Она улыбнулась мне с теплотой во взгляде, и в тот момент я точно понял, что ей хочется дать какое-нибудь напутствие каждому из своих детей. Поставить перед ними задачу. Цель, к которой они двигались бы после ее смерти.
– Жизнь слишком прекрасна, чтобы долго грустить, Паскаль.
Через несколько дней она умерла, и дыра, которая осталась после этого в нашей семье, увлекла в свои глубины и эти последние замечательные моменты, где они и оставались, преданные забвению, до сегодняшнего дня.
– Паскаль… – Голос Холли словно пробивается ко мне сквозь туман. Он звучит настороженно, немного удивленно. Словно приближается к новорожденному котенку. – Ты плачешь?
– Нет, я… – Провожу ладонями по щекам и с удивлением обнаруживаю, что они мокрые. Я даже не заметил, как заплакал. – Извини, наверное, это аллергическая реакция. Сенная лихорадка или что-то типа того.
Тихо усмехнувшись, она бормочет что-то, что мне не удается разобрать, а в следующую секунду ее теплое тело прижимается ко мне. Холли обвивает меня руками, уткнувшись лицом в изгиб моей шеи, где меня щекочет ее сладкое дыхание. Я отвечаю на ее объятия, зарываюсь носом в мягкие волосы и закрываю глаза. Жизнь слишком прекрасна, чтобы долго грустить.
– Я очень ее любил, – чуть слышно признаюсь я.

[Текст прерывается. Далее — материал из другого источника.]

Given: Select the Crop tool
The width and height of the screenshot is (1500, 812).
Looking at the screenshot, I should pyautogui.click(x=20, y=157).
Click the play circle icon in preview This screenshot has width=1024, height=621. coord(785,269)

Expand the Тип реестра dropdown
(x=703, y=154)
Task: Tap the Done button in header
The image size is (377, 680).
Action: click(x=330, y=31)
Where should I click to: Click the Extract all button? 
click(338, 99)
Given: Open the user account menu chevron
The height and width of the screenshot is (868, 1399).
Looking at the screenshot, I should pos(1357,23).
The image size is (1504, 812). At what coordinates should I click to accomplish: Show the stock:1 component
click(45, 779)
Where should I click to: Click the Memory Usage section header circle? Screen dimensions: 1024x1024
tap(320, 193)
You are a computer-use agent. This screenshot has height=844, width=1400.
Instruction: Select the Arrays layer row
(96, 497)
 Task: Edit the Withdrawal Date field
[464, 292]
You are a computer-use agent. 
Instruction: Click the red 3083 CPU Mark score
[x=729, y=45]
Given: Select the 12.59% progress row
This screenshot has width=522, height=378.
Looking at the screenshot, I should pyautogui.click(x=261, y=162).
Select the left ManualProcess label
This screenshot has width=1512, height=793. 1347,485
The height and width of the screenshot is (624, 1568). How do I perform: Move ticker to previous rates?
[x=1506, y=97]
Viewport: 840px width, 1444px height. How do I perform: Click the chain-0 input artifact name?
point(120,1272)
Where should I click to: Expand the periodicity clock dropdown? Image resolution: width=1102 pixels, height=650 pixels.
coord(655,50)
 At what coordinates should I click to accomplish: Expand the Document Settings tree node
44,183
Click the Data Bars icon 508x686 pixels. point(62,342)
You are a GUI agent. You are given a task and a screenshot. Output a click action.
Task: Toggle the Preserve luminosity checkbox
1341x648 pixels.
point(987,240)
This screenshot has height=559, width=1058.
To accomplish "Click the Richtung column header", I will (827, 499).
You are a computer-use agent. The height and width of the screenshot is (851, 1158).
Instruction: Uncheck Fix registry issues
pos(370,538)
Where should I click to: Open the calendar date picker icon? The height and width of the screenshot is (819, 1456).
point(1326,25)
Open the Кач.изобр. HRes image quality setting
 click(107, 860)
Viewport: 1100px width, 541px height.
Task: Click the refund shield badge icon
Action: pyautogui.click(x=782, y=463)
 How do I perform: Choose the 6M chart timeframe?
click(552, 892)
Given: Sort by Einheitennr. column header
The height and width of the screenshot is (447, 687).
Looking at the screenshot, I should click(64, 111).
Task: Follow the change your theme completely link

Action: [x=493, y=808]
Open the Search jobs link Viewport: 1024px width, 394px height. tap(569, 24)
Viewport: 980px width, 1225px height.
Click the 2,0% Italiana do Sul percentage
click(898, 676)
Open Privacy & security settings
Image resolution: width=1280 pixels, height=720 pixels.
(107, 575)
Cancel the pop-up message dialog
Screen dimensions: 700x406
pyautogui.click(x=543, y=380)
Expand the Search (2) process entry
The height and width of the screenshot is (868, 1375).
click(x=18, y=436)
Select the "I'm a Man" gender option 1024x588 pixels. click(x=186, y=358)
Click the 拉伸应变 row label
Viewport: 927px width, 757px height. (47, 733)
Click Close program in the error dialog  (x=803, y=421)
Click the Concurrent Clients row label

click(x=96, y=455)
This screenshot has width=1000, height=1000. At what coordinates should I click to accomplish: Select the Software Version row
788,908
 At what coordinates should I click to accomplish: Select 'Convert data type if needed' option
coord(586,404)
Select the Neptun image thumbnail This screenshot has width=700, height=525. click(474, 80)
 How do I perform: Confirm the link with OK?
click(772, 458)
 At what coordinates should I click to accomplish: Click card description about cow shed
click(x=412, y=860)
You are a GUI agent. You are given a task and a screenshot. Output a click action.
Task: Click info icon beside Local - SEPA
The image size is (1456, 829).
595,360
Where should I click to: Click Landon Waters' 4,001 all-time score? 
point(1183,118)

Тьма бережно ловит мои слова. – Свою маму, я имею в виду. Я скучаю по ней и не представляю, как справиться с тем, что ее больше нет.
Холли долго молчит. Так долго, что я сомневаюсь, ответит ли она вообще, однако в конце концов она произносит:
– Думаю, было бы странно, если бы ты не тосковал по ней всю оставшуюся жизнь. Но, возможно, когда-нибудь боль станет чуть меньше.
– Надеюсь, – негромко говорю я ей в волосы, и в этот момент только ее руки удерживают меня от падения.
27
Холли
Йосемитский национальный парк, Калифорния
Мы еще долго сидим на крыше, тесно прижавшись друг к другу, и в итоге я уже просто не могу подавлять дрожь.
– Давай спустимся? – спрашиваю я у Паскаля, немного расстроенная оттого, что наши совместные выходные скоро закончатся. Хотя его самолет вылетает только ближе к вечеру, нам еще предстоит долго ехать.
– Да, пойдем. Ты уже вся дрожишь.
Он целует меня в плечо, прежде чем отстраниться и слезть вниз, в фургон. Я передаю ему стаканы и спускаюсь следом. Как и вчера вечером, сегодня Орландо тоже лежит между подушек и устало потягивается, когда я закрываю за нами дверь. Впрочем, на этот раз Паскаль не чешет ему пузико, а отправляется мыть посуду, пока я снимаю с кота шлейку. Мой взгляд задерживается на спине Паскаля. Интересно, о чем он думает? Останется ли со мной этой ночью, если я его об этом попрошу? Хочу ли я этого вообще?
Паскаль ставит стаканы на сушилку и оборачивается ко мне, будто почувствовав мой взгляд. У него на губах играет улыбка.
– Что такое?
– Ничего. – Я подползаю к краю кровати. – Иди сюда.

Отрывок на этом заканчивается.